Pedestrians walk past a Charles & Keith store in downtown Kuala Lumpur, Malaysia.
Sanjit Das | Bloomberg | Getty Images
Pedestrians walk past a Charles & Keith store in downtown Kuala Lumpur, Malaysia.

Apart from being some of the most recognizable brands in Asia, footwear brand Charles & Keith, Australian swimwear brand Seafolly and K-pop talent manger YG entertainment are also among investment picks that L Catterton Asia has made.

"Our focus (is) basically making good to great," says Ravi Thakran, chairman and managing partner at L Catterton. The private equity firm launched this year is a partnership of U.S.-based Catterton, and luxury goods focused powerhouses LVMH and Groupe Arnault based in Paris, making it the largest consumer-focused private equity firm in the world.

Thakran said the work-in-progress goal for L Catterton in Asia is 10 companies in 10 years.
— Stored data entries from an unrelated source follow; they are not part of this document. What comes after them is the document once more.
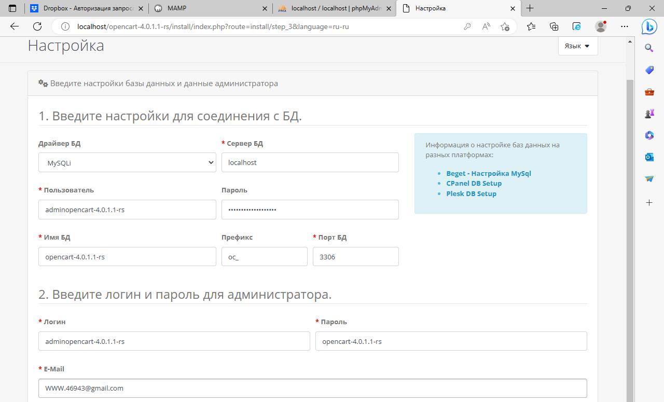Expand the Драйвер БД MySQLi dropdown
The image size is (664, 402).
[x=127, y=162]
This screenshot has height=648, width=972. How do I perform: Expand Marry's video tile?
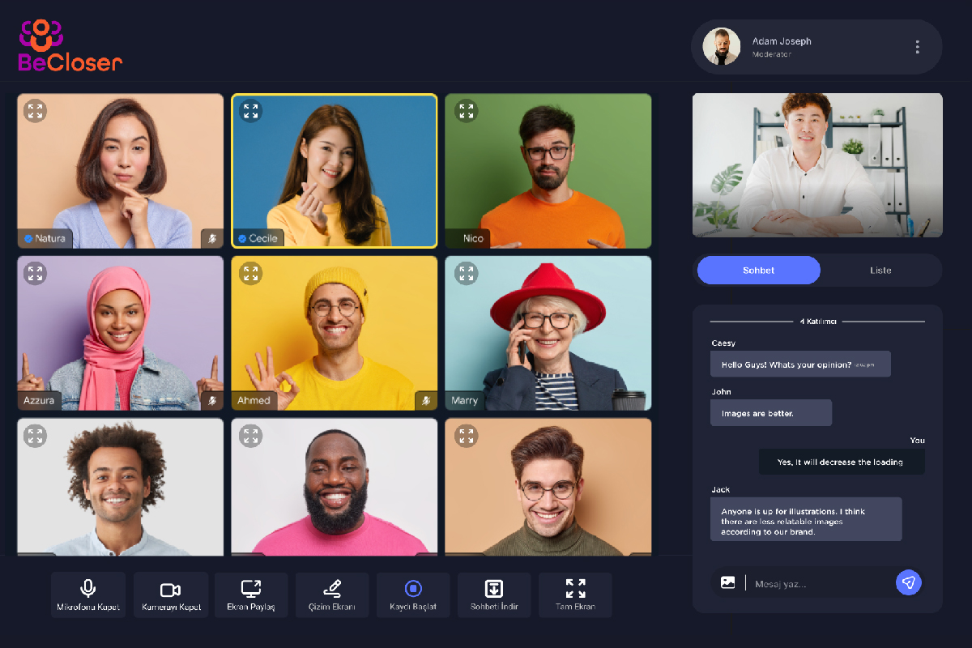tap(466, 274)
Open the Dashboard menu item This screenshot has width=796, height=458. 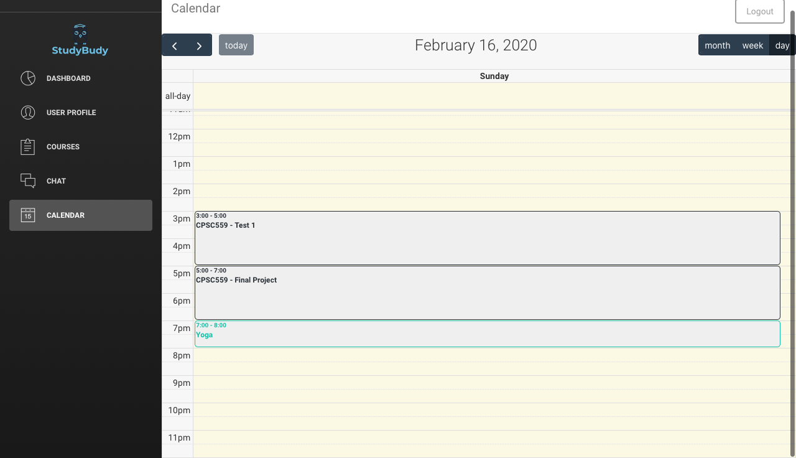[x=68, y=78]
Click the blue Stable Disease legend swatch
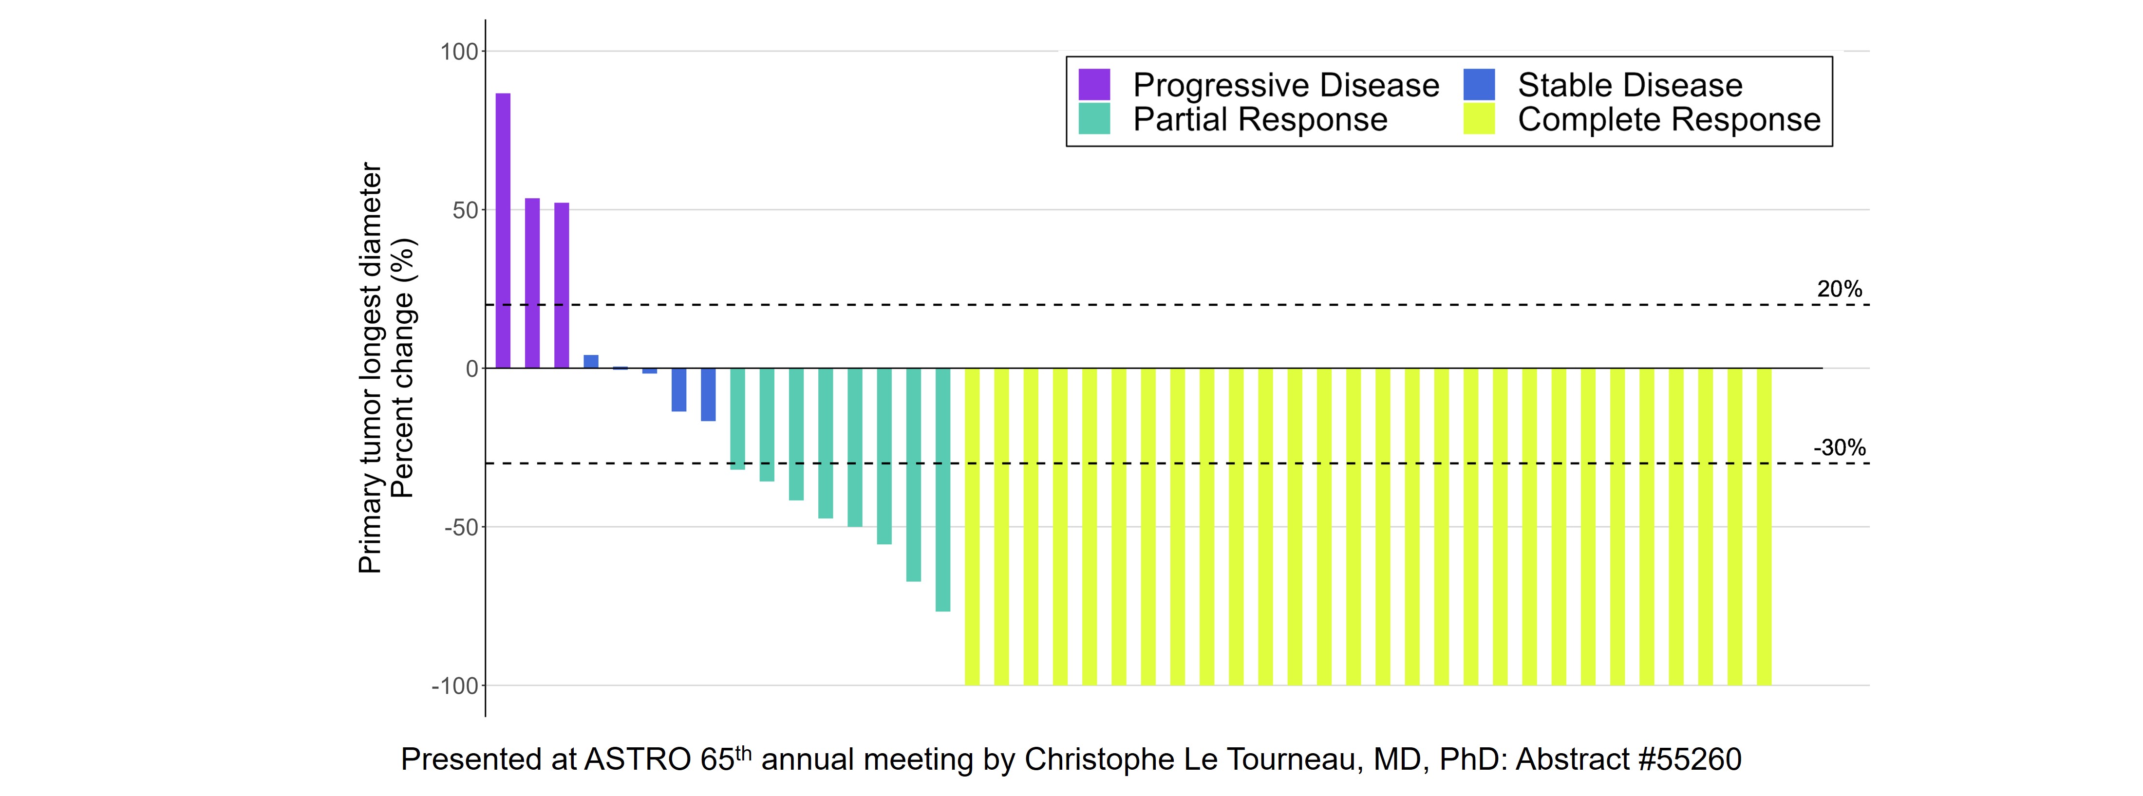The width and height of the screenshot is (2143, 796). pos(1479,85)
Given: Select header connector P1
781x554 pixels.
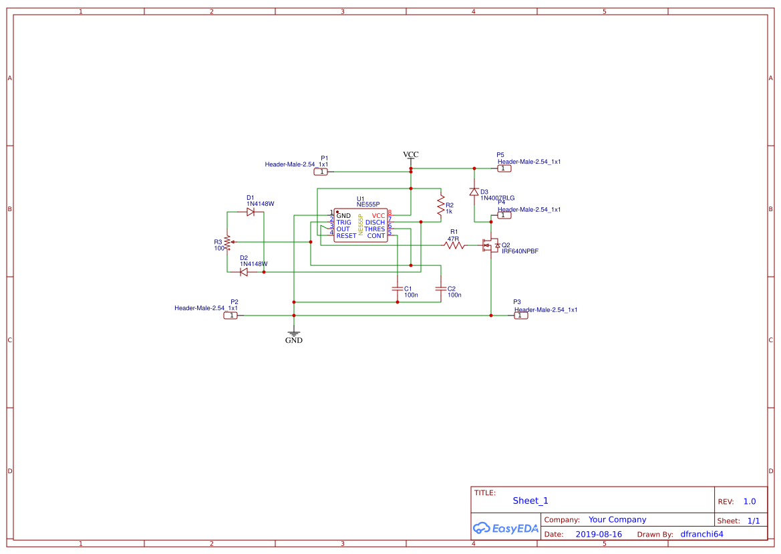Looking at the screenshot, I should 321,170.
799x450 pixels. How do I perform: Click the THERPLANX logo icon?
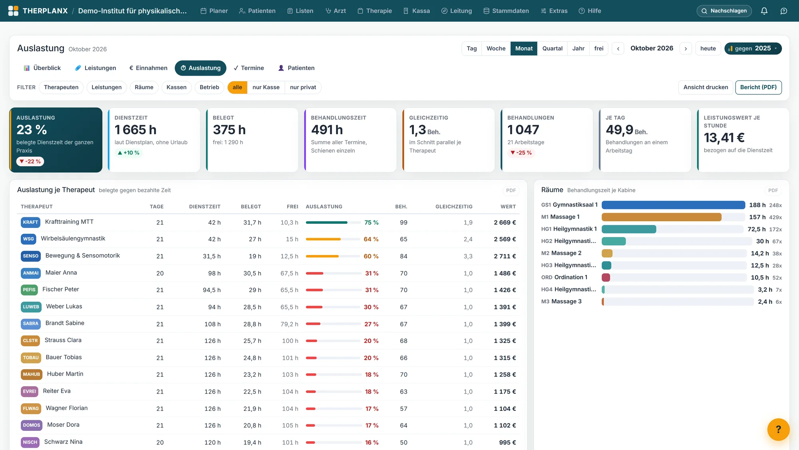tap(13, 11)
"The journey is still far but I would say a decade from now, we should have at least 10 examples of good companies being built from Asia," Thakran says.

Asian consumers have long been a growth target for luxury brands as growing wealth particularly in China and the entry-points of Hong Kong and Macau, but Southeast Asian hubs like Singapore also attract gleaming high-end brand stores for designers such as Marc Jacobs under the LVMH umbrella to Hermes under Groupe Arnault.

A shopper walks past a Louis Vuitton store in the Ion Orchard mall on Orchard Road in Singapore.
Sanjit Das | Bloomberg | Getty Images
A shopper walks past a Louis Vuitton store in the Ion Orchard mall on Orchard Road in Singapore.

But identifying up and coming Asian brands as possible investment opportunities is also a key focus for the fund with more than $2 billion under management. Thakran said that process means providing guidance and looking for spirit and smarts.

"Asian entrepreneurs already know how to make a good product at a good price. What they haven't been great at is making a great brand. Today, Asian entrepreneurs are no more looking for capital, they're looking for … know-how," Thakran says.

As for what makes investments work? Thakran says that he has come to realize that number-crunching alone will not make one successful. Surprisingly, a high level of emotional quotient is what really matters.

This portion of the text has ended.